ENTRIES SUPPLIED START

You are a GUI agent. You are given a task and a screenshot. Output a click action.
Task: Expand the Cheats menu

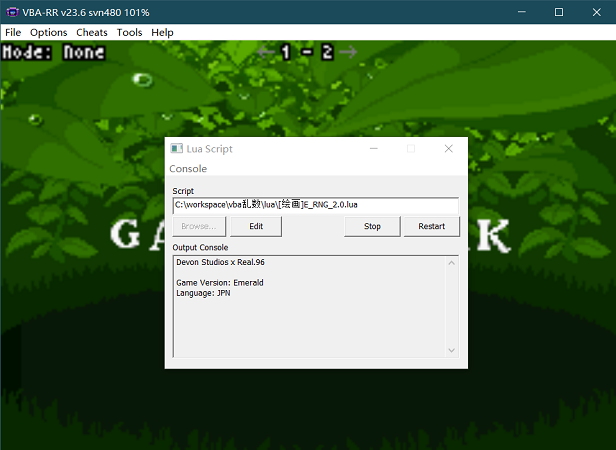pos(92,32)
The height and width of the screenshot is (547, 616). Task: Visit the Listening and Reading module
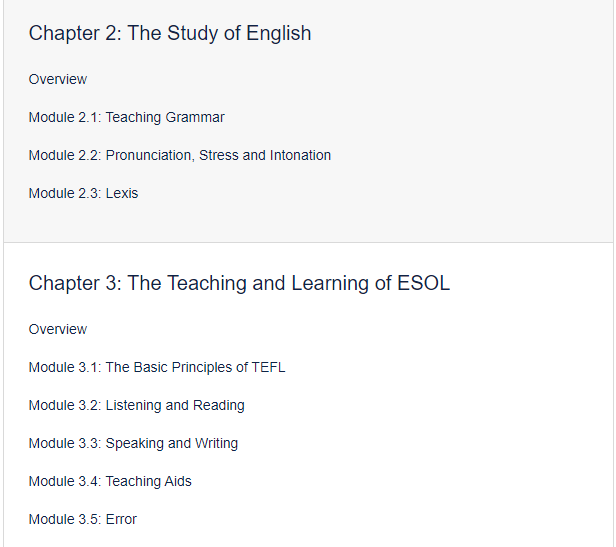[x=136, y=406]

ENTRIES SUPPLIED END

# WHAT IS NEEDED
Give the lines from the one containing "The height and" through the final line of the material again, exactly and in full, but without pictures.

# EXERCISE RESPONSE
The height and width of the screenshot is (547, 616). Task: Visit the Listening and Reading module
[x=136, y=406]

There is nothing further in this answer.